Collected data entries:
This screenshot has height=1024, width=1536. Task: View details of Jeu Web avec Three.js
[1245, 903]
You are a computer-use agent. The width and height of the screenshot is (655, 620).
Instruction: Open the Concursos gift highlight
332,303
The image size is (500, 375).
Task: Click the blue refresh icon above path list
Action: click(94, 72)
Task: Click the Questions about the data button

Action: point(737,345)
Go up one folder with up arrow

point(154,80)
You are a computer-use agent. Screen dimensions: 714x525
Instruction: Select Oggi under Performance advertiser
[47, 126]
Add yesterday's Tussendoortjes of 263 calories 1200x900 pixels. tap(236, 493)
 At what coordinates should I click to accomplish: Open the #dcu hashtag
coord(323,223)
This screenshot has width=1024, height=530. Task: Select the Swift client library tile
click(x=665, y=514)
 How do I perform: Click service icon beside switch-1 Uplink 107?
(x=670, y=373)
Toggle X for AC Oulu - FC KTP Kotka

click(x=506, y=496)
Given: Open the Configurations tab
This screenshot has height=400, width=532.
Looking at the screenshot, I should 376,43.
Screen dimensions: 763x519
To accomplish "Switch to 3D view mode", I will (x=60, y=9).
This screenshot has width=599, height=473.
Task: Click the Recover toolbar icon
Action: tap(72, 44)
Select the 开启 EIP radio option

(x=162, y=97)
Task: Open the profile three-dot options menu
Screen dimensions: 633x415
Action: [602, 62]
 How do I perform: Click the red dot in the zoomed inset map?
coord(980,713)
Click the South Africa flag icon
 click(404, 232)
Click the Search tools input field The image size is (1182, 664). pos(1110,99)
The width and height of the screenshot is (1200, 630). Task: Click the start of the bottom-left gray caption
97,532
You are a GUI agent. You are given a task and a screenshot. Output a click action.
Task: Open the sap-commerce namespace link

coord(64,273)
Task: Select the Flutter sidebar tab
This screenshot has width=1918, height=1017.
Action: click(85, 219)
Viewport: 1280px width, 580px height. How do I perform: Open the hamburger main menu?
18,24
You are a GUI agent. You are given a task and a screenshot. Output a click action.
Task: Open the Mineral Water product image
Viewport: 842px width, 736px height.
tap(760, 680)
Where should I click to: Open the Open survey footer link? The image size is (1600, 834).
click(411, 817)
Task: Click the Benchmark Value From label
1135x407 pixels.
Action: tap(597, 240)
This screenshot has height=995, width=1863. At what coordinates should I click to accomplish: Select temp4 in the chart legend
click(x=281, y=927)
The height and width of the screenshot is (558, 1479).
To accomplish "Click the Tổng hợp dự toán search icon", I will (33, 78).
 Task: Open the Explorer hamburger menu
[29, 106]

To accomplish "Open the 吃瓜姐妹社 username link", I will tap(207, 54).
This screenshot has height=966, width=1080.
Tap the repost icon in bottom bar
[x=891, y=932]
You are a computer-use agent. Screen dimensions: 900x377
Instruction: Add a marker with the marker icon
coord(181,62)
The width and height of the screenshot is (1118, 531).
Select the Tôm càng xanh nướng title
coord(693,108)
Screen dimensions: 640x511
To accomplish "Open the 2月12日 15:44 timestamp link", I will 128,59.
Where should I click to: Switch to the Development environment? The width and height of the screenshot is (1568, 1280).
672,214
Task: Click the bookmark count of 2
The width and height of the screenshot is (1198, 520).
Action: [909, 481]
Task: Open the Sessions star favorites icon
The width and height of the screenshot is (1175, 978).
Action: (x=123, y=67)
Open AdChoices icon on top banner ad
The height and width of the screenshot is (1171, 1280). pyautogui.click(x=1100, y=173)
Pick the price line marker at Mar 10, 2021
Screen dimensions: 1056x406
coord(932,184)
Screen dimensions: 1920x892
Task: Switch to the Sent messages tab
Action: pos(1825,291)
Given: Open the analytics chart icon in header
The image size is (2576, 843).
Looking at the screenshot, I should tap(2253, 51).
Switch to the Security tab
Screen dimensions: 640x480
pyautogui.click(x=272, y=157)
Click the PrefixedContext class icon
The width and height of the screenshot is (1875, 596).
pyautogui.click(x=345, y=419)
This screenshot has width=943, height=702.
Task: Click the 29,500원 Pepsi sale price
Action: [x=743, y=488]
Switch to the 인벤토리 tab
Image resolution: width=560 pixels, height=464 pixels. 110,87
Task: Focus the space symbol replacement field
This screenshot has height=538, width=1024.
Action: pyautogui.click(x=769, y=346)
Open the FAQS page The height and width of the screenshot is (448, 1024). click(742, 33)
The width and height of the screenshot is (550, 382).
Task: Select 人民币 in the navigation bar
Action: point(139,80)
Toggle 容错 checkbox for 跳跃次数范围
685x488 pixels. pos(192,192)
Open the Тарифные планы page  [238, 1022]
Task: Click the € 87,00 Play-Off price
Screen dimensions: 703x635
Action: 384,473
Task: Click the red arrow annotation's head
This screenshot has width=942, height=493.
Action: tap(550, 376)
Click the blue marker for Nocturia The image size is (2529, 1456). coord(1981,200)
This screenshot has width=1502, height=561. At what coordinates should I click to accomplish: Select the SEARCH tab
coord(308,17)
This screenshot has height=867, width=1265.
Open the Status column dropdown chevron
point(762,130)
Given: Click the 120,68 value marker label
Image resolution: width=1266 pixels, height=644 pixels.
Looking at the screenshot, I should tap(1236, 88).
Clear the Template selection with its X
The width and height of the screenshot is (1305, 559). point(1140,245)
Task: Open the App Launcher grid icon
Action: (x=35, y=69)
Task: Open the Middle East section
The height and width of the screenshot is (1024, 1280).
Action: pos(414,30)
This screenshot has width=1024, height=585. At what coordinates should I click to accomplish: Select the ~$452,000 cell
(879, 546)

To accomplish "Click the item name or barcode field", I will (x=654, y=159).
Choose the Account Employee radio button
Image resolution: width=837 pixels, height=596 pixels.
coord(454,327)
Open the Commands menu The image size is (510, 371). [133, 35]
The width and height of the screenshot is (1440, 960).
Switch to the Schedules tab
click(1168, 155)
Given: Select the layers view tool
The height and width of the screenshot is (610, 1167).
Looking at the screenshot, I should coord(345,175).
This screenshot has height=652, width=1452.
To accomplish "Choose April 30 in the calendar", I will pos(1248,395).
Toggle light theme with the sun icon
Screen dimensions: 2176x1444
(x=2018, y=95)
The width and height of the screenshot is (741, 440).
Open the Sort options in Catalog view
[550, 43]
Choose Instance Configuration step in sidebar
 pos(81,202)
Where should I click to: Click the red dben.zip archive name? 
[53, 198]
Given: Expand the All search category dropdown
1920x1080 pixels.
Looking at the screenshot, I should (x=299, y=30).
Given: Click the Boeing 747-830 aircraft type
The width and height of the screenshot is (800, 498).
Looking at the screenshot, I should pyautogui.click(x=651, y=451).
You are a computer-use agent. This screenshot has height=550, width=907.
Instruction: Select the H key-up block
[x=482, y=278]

# TRY IT
Please quote the data above in full, with no line missing.

# ANSWER TO THE EXERCISE
This screenshot has height=1024, width=1536. Task: View details of Jeu Web avec Three.js
[1245, 903]
You are a computer-use agent. The width and height of the screenshot is (655, 620).
Instruction: Open the Concursos gift highlight
332,303
The image size is (500, 375).
Task: Click the blue refresh icon above path list
Action: click(94, 72)
Task: Click the Questions about the data button

Action: point(737,345)
Go up one folder with up arrow

point(154,80)
You are a computer-use agent. Screen dimensions: 714x525
Instruction: Select Oggi under Performance advertiser
[47, 126]
Add yesterday's Tussendoortjes of 263 calories 1200x900 pixels. tap(236, 493)
 At what coordinates should I click to accomplish: Open the #dcu hashtag
coord(323,223)
This screenshot has width=1024, height=530. Task: Select the Swift client library tile
click(x=665, y=514)
 How do I perform: Click service icon beside switch-1 Uplink 107?
(x=670, y=373)
Toggle X for AC Oulu - FC KTP Kotka

click(x=506, y=496)
Given: Open the Configurations tab
This screenshot has height=400, width=532.
Looking at the screenshot, I should 376,43.
Screen dimensions: 763x519
To accomplish "Switch to 3D view mode", I will (x=60, y=9).
This screenshot has width=599, height=473.
Task: Click the Recover toolbar icon
Action: tap(72, 44)
Select the 开启 EIP radio option

(x=162, y=97)
Task: Open the profile three-dot options menu
Screen dimensions: 633x415
Action: [602, 62]
 How do I perform: Click the red dot in the zoomed inset map?
coord(980,713)
Click the South Africa flag icon
 click(404, 232)
Click the Search tools input field The image size is (1182, 664). pos(1110,99)
The width and height of the screenshot is (1200, 630). Task: Click the start of the bottom-left gray caption
97,532
You are a GUI agent. You are given a task and a screenshot. Output a click action.
Task: Open the sap-commerce namespace link

coord(64,273)
Task: Select the Flutter sidebar tab
This screenshot has width=1918, height=1017.
Action: click(85, 219)
Viewport: 1280px width, 580px height. How do I perform: Open the hamburger main menu?
18,24
You are a GUI agent. You are given a task and a screenshot. Output a click action.
Task: Open the Mineral Water product image
Viewport: 842px width, 736px height.
tap(760, 680)
Where should I click to: Open the Open survey footer link? The image size is (1600, 834).
click(411, 817)
Task: Click the Benchmark Value From label
1135x407 pixels.
Action: tap(597, 240)
This screenshot has height=995, width=1863. At what coordinates should I click to accomplish: Select temp4 in the chart legend
click(x=281, y=927)
The height and width of the screenshot is (558, 1479).
To accomplish "Click the Tổng hợp dự toán search icon", I will (33, 78).
 Task: Open the Explorer hamburger menu
[29, 106]

To accomplish "Open the 吃瓜姐妹社 username link", I will tap(207, 54).
This screenshot has height=966, width=1080.
Tap the repost icon in bottom bar
[x=891, y=932]
You are a computer-use agent. Screen dimensions: 900x377
Instruction: Add a marker with the marker icon
coord(181,62)
The width and height of the screenshot is (1118, 531).
Select the Tôm càng xanh nướng title
coord(693,108)
Screen dimensions: 640x511
To accomplish "Open the 2月12日 15:44 timestamp link", I will 128,59.
Where should I click to: Switch to the Development environment? The width and height of the screenshot is (1568, 1280).
672,214
Task: Click the bookmark count of 2
The width and height of the screenshot is (1198, 520).
Action: [909, 481]
Task: Open the Sessions star favorites icon
The width and height of the screenshot is (1175, 978).
Action: (x=123, y=67)
Open AdChoices icon on top banner ad
The height and width of the screenshot is (1171, 1280). pyautogui.click(x=1100, y=173)
Pick the price line marker at Mar 10, 2021
Screen dimensions: 1056x406
coord(932,184)
Screen dimensions: 1920x892
Task: Switch to the Sent messages tab
Action: pos(1825,291)
Given: Open the analytics chart icon in header
The image size is (2576, 843).
Looking at the screenshot, I should tap(2253, 51).
Switch to the Security tab
Screen dimensions: 640x480
pyautogui.click(x=272, y=157)
Click the PrefixedContext class icon
The width and height of the screenshot is (1875, 596).
pyautogui.click(x=345, y=419)
This screenshot has width=943, height=702.
Task: Click the 29,500원 Pepsi sale price
Action: [x=743, y=488]
Switch to the 인벤토리 tab
Image resolution: width=560 pixels, height=464 pixels. 110,87
Task: Focus the space symbol replacement field
This screenshot has height=538, width=1024.
Action: pyautogui.click(x=769, y=346)
Open the FAQS page The height and width of the screenshot is (448, 1024). click(742, 33)
The width and height of the screenshot is (550, 382).
Task: Select 人民币 in the navigation bar
Action: point(139,80)
Toggle 容错 checkbox for 跳跃次数范围
685x488 pixels. pos(192,192)
Open the Тарифные планы page  [238, 1022]
Task: Click the € 87,00 Play-Off price
Screen dimensions: 703x635
Action: 384,473
Task: Click the red arrow annotation's head
This screenshot has width=942, height=493.
Action: tap(550, 376)
Click the blue marker for Nocturia The image size is (2529, 1456). coord(1981,200)
This screenshot has width=1502, height=561. At what coordinates should I click to accomplish: Select the SEARCH tab
coord(308,17)
This screenshot has height=867, width=1265.
Open the Status column dropdown chevron
point(762,130)
Given: Click the 120,68 value marker label
Image resolution: width=1266 pixels, height=644 pixels.
Looking at the screenshot, I should tap(1236, 88).
Clear the Template selection with its X
The width and height of the screenshot is (1305, 559). point(1140,245)
Task: Open the App Launcher grid icon
Action: (x=35, y=69)
Task: Open the Middle East section
The height and width of the screenshot is (1024, 1280).
Action: pos(414,30)
This screenshot has width=1024, height=585. At what coordinates should I click to accomplish: Select the ~$452,000 cell
(879, 546)

To accomplish "Click the item name or barcode field", I will (x=654, y=159).
Choose the Account Employee radio button
Image resolution: width=837 pixels, height=596 pixels.
coord(454,327)
Open the Commands menu The image size is (510, 371). [133, 35]
The width and height of the screenshot is (1440, 960).
Switch to the Schedules tab
click(1168, 155)
Given: Select the layers view tool
The height and width of the screenshot is (610, 1167).
Looking at the screenshot, I should coord(345,175).
This screenshot has height=652, width=1452.
To accomplish "Choose April 30 in the calendar", I will pos(1248,395).
Toggle light theme with the sun icon
Screen dimensions: 2176x1444
(x=2018, y=95)
The width and height of the screenshot is (741, 440).
Open the Sort options in Catalog view
[550, 43]
Choose Instance Configuration step in sidebar
 pos(81,202)
Where should I click to: Click the red dben.zip archive name? 
[53, 198]
Given: Expand the All search category dropdown
1920x1080 pixels.
Looking at the screenshot, I should (x=299, y=30).
Given: Click the Boeing 747-830 aircraft type
The width and height of the screenshot is (800, 498).
Looking at the screenshot, I should pyautogui.click(x=651, y=451).
You are a computer-use agent. This screenshot has height=550, width=907.
Instruction: Select the H key-up block
[x=482, y=278]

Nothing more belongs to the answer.